My husband just died but at least I’m taking it well. Everybody tells me so. ‘Oh Julie, you’re just handling this all so well’, they gush, willing it to be true. Insisting upon it.


At first I tried to play along; I wanted to believe. The love of my life died at 43 after a grueling duel with leukaemia, but whatever, I’m so strong. I’m so competent. Look at me, I’m handling it. Just like you all want me to.


But you know what? I think you may be wrong. What makes you think I’m handling it well, anyway? What evidence can you cite? The fact that I still get out of bed most days? That I’m not wasting away due to malnutrition? That I haven’t forgotten English, or where I live?


My brooding public appearances in ill-fitting mismatched clothing haven’t given you pause? The six months which have gone by with no response to your email? The fact that I haven’t yet bothered to change the utilities from his name to mine?  


Screw this. From now on, I am officially handling things badly. Go on, try and stop me. I don’t know what it will take to convince you of my utter failure to grieve with grace, but I’m going to give it my all. I shall cry in public. I will tell people about his death in completely inappropriate situations - at the car dealership or, say, a professional networking event. I will scrawl lovesick graffiti on the walls of my flat, late at night, sobbing and drunk. I’ve done all of these things already, but perhaps you may have missed them. Time to up my game.


Here are some ideas. Which ones do you think best fit with my new identity of Widow Handling Things Badly? I will go on lots of dates, or refuse to date, whichever you find least appropriate; stay out every night, sleep all day; get nine more cats; dress said cats up like babies and push them around town in a pram; not leave the flat for days at a time; get life-sized blow-up doll and insist you address him as my new husband; join a cult; found a cult. (Note to self: think up ideas for a cult.)


Will you stop telling me how well I’m widowing then? Don’t make me have to try even harder to get this wrong, because I will.
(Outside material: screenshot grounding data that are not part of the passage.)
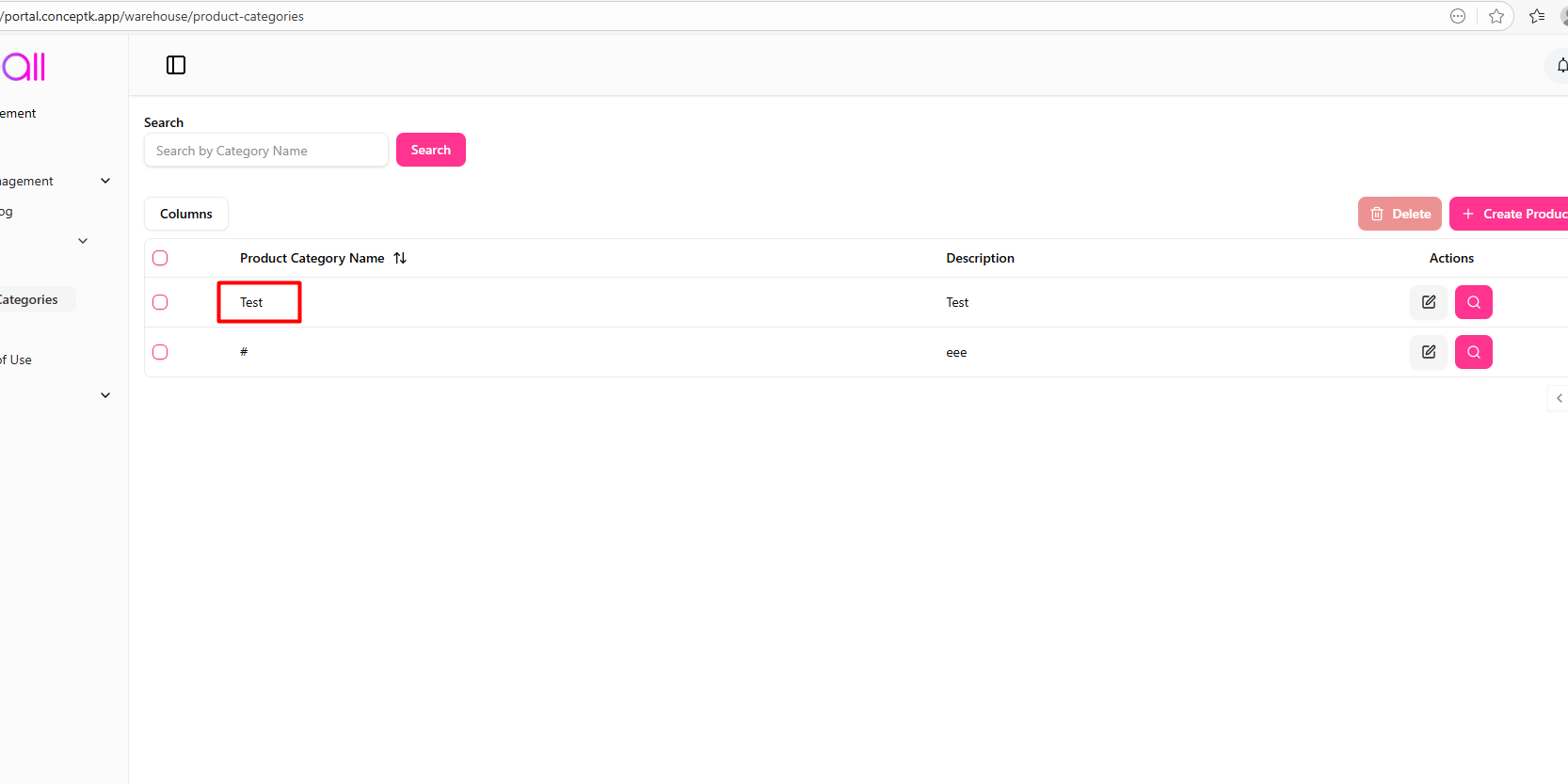Expand the management sidebar chevron

coord(105,181)
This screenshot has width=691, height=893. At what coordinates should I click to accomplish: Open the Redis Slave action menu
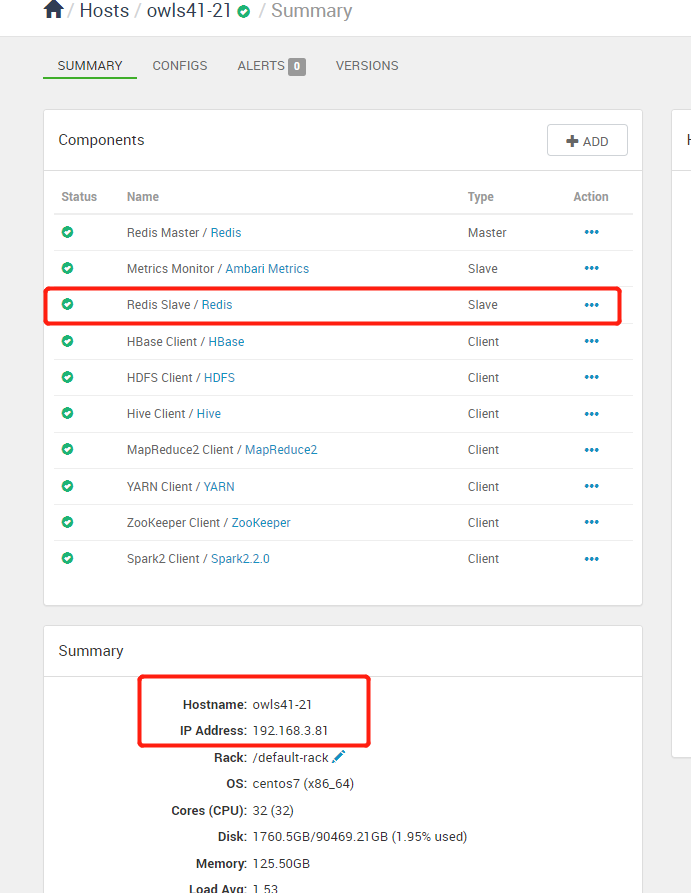[x=591, y=305]
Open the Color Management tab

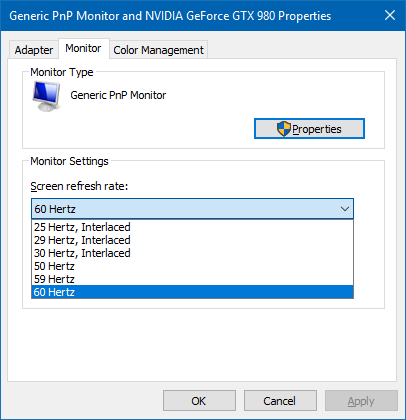pyautogui.click(x=158, y=50)
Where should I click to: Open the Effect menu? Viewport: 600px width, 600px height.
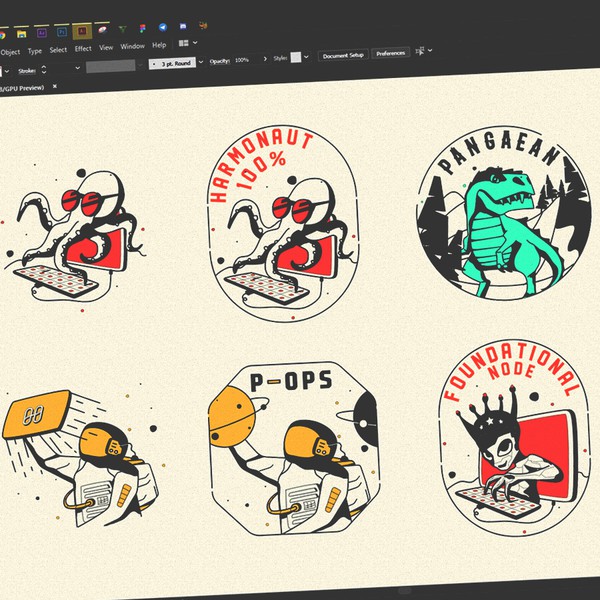[x=82, y=48]
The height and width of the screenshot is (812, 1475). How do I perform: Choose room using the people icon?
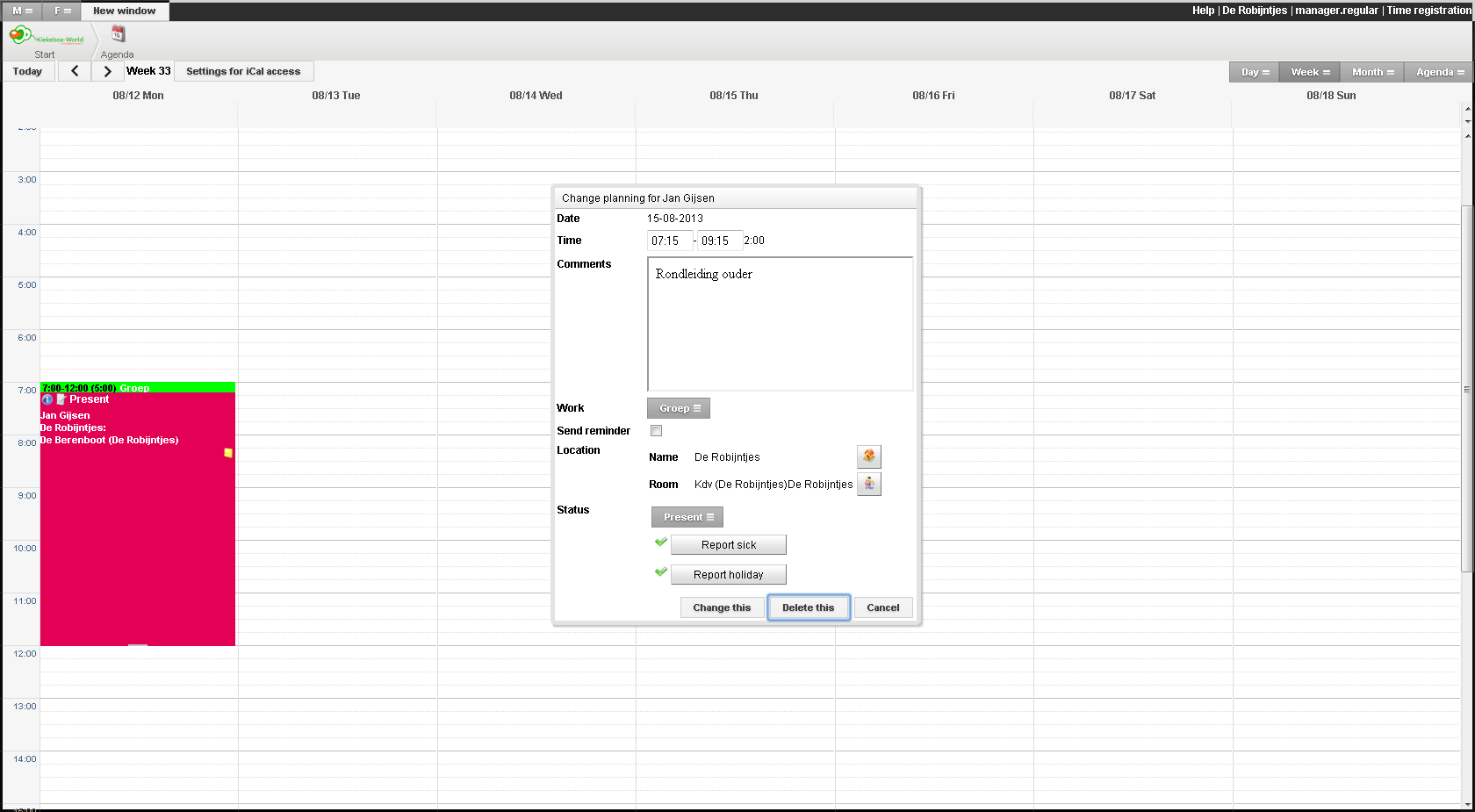coord(868,484)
What will it take? Face tattoos? A total disregard for the conventions of polite conversation? Stripper clothes? Not returning my shopping trolley to the designated area? Would that make you finally turn to the person next to you and whisper, ‘Oh my, the Widow Galante really isn’t handling things well, is she?’ Because that’s what I want you to say. Stop telling me that I’m good at this. I don’t want to be a good widow.